Task to complete: In your copy, reproduce each entry exactly and include no picture.

Exercise materials:
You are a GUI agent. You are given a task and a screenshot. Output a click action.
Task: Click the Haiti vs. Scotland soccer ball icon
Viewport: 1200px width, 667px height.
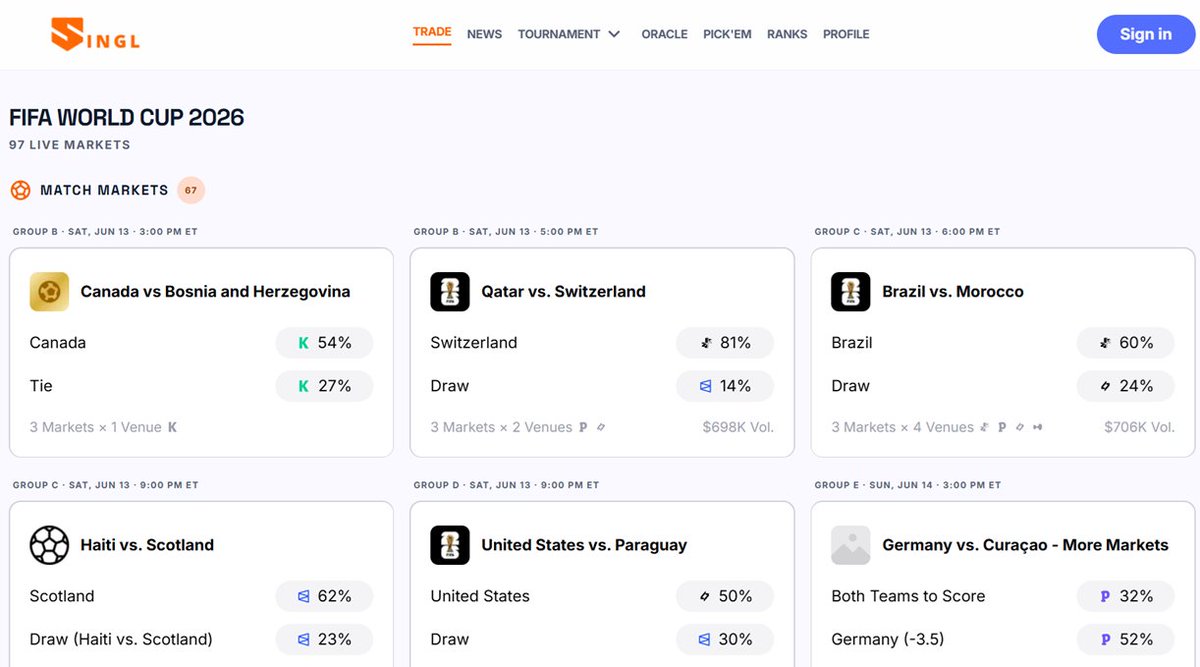click(49, 545)
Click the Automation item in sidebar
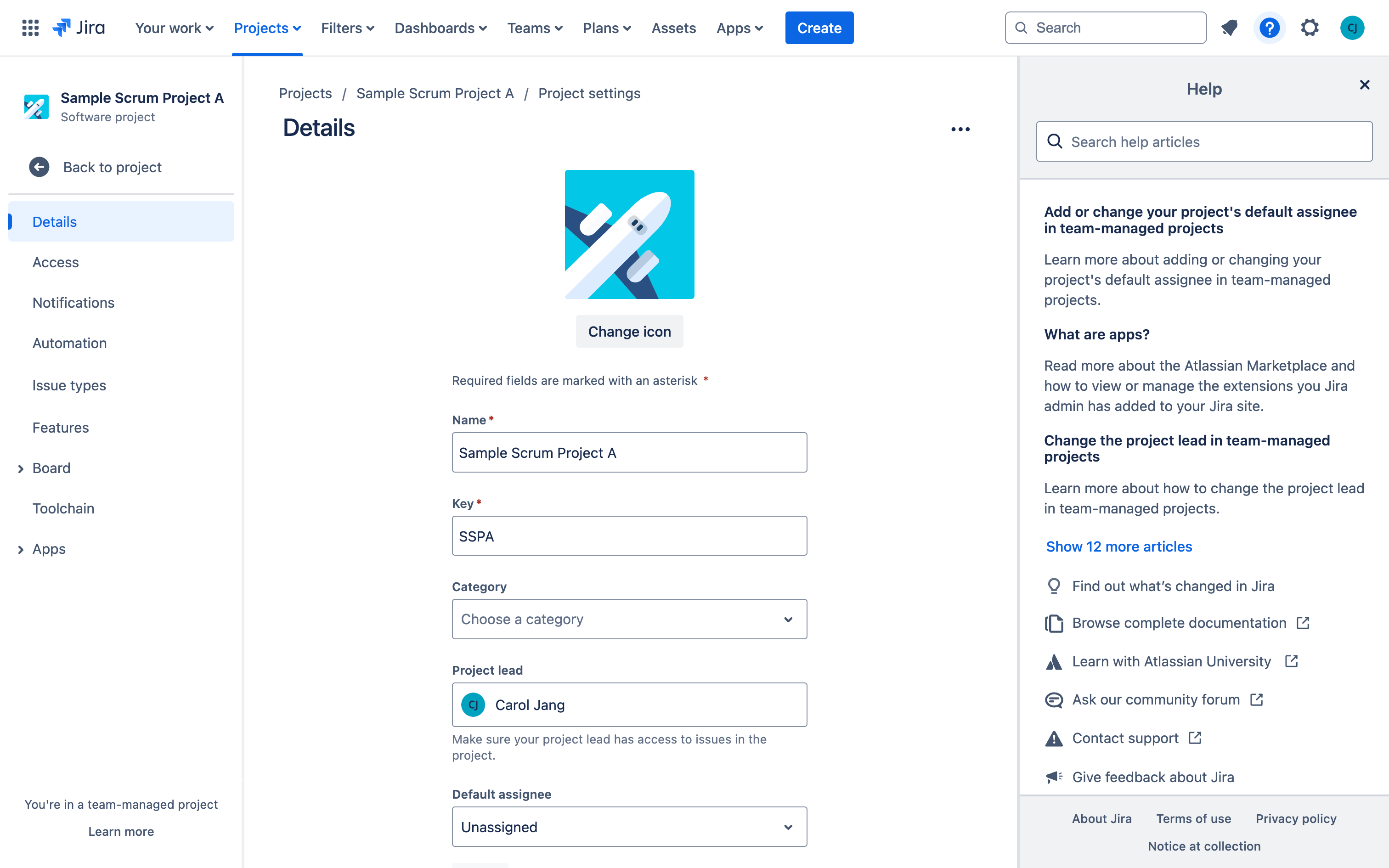Viewport: 1389px width, 868px height. pos(69,342)
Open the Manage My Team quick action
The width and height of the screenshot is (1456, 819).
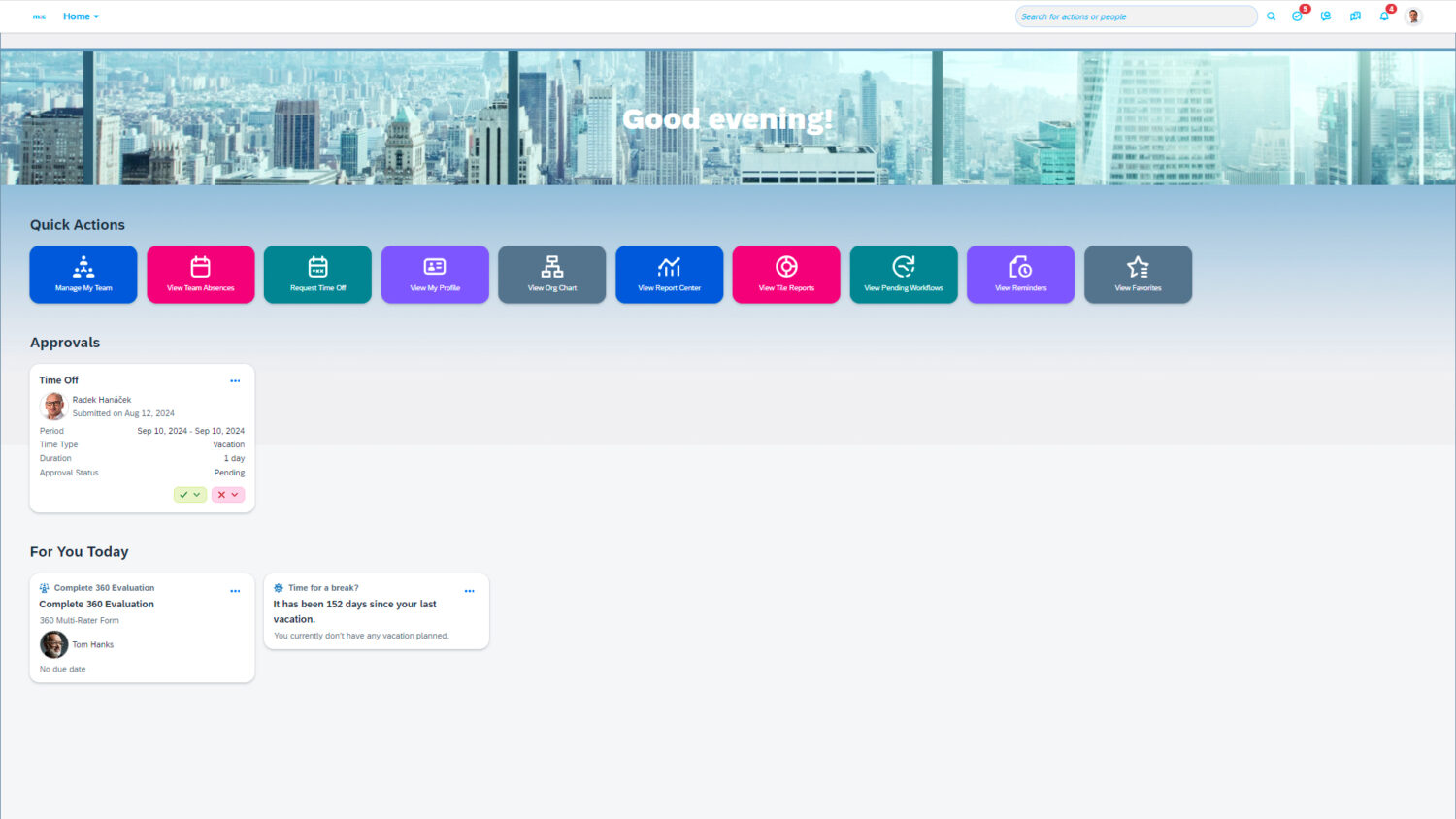83,274
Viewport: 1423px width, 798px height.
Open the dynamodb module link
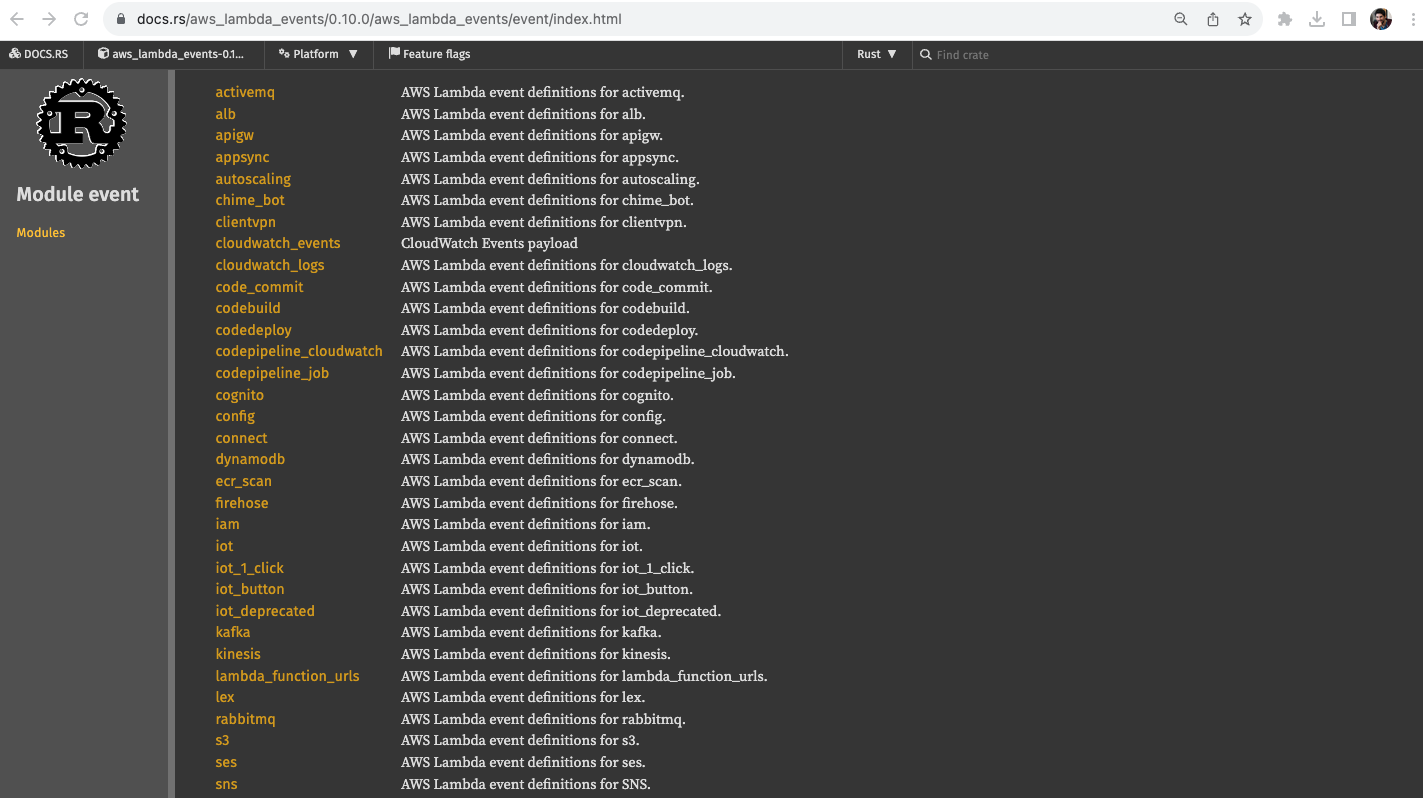(x=250, y=459)
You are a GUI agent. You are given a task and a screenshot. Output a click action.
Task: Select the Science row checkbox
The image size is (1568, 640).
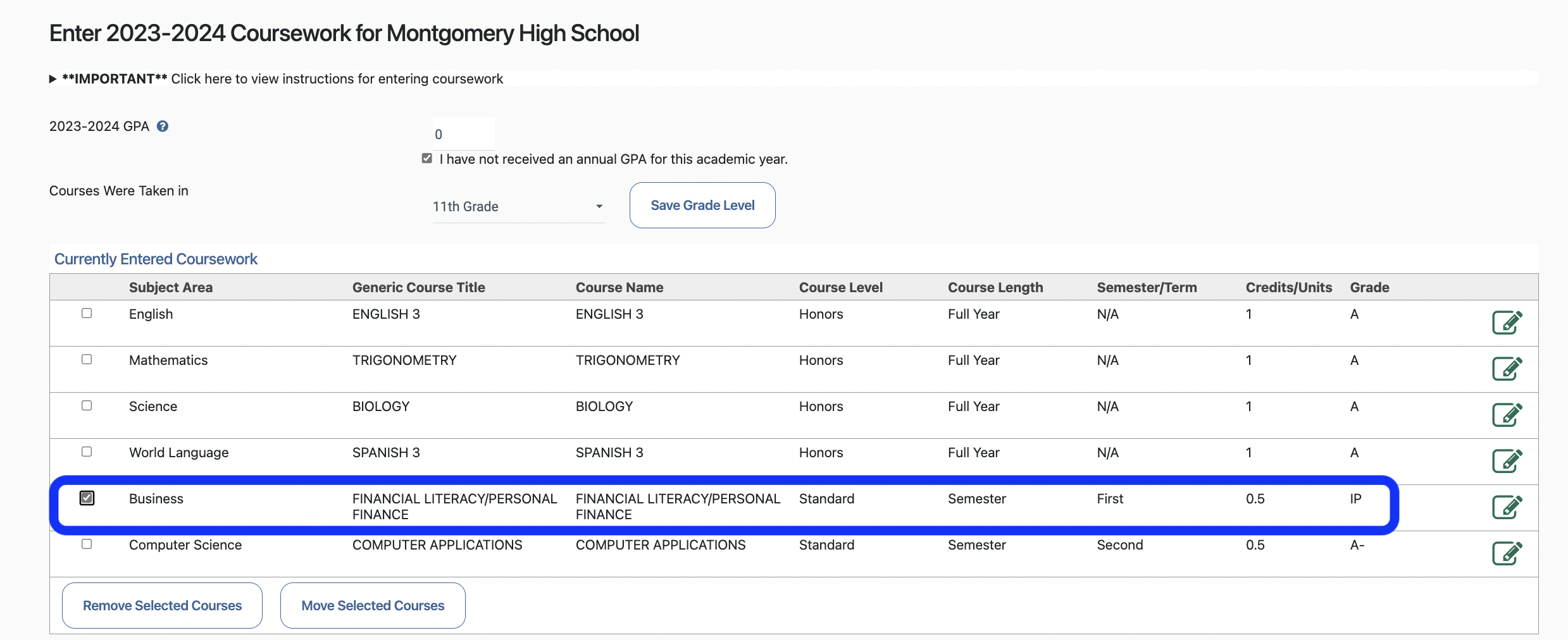tap(87, 405)
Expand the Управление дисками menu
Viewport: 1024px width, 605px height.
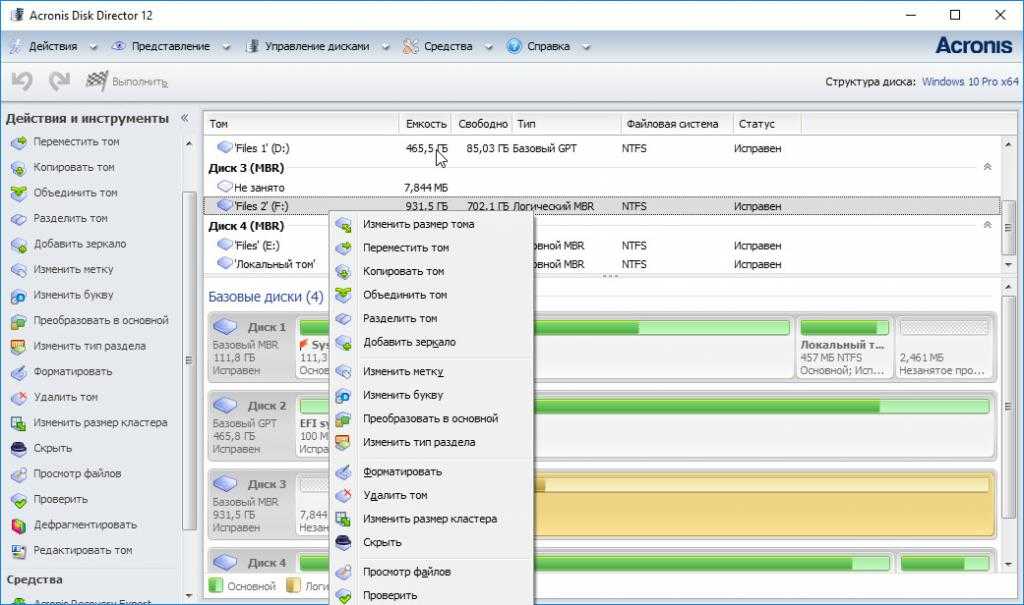pos(312,46)
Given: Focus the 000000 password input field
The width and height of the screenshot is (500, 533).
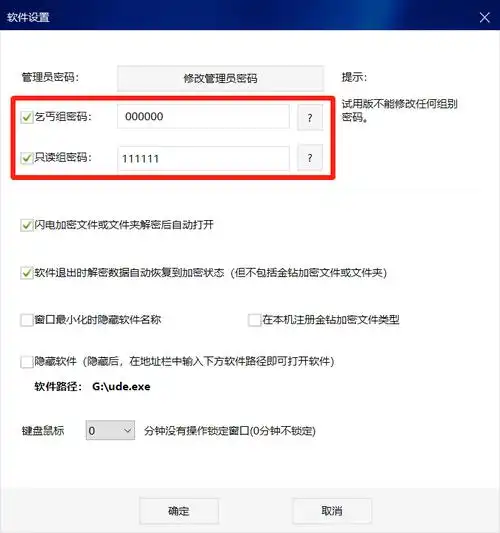Looking at the screenshot, I should point(203,117).
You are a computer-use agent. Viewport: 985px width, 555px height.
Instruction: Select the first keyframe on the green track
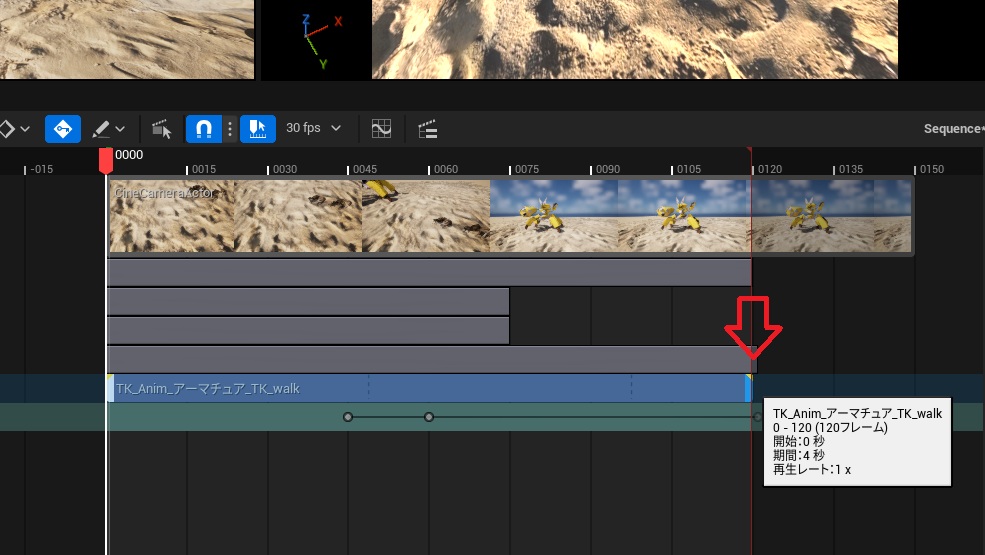(348, 416)
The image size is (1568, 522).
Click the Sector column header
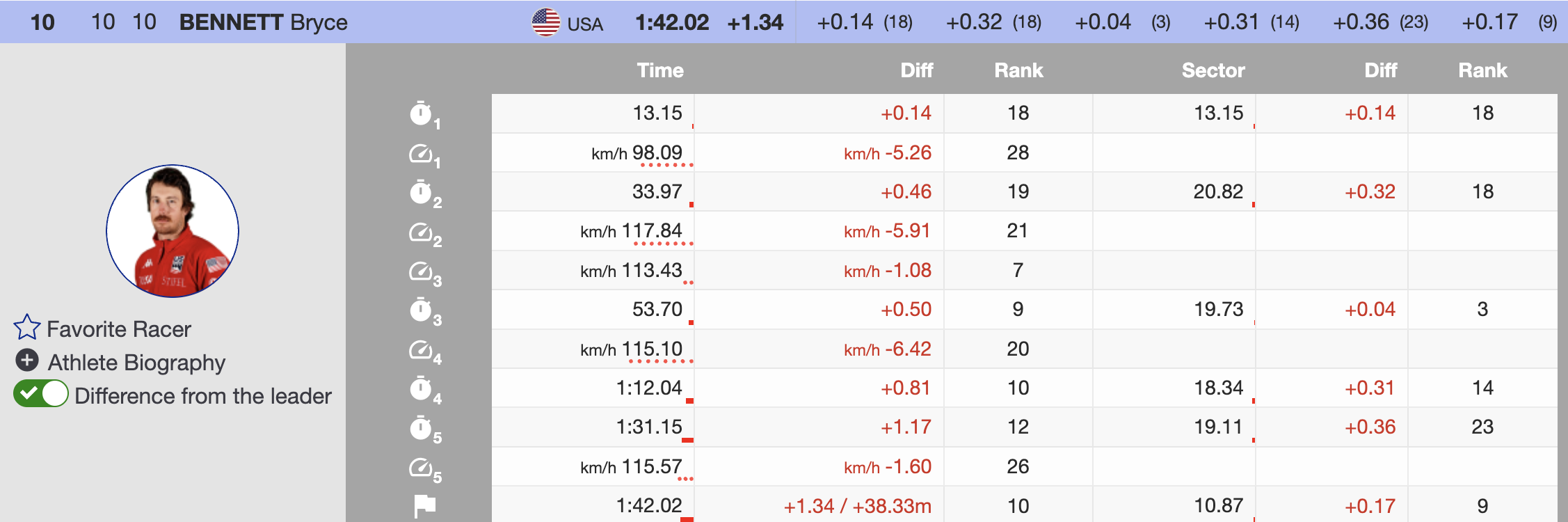(x=1213, y=70)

Answer to the problem:
You are a GUI agent. You are given a task and a screenshot. Output a click action.
Task: Click the Haiti vs. Scotland soccer ball icon
Viewport: 1200px width, 667px height.
click(49, 545)
Click the Automation item in sidebar
Viewport: 1389px width, 868px height. pos(69,342)
Open the Manage My Team quick action
The width and height of the screenshot is (1456, 819).
83,274
Viewport: 1423px width, 798px height.
Open the dynamodb module link
(x=250, y=459)
You are a GUI agent. You are given a task and a screenshot. Output a click action.
Task: Select the Science row checkbox
The image size is (1568, 640).
tap(87, 405)
Expand the Управление дисками menu
Viewport: 1024px width, 605px height.
pos(312,46)
Given: Focus the 000000 password input field
The width and height of the screenshot is (500, 533).
Looking at the screenshot, I should point(203,117).
You are a computer-use agent. Viewport: 985px width, 555px height.
Instruction: Select the first keyframe on the green track
(348, 416)
The image size is (1568, 522).
Click the Sector column header
(x=1213, y=70)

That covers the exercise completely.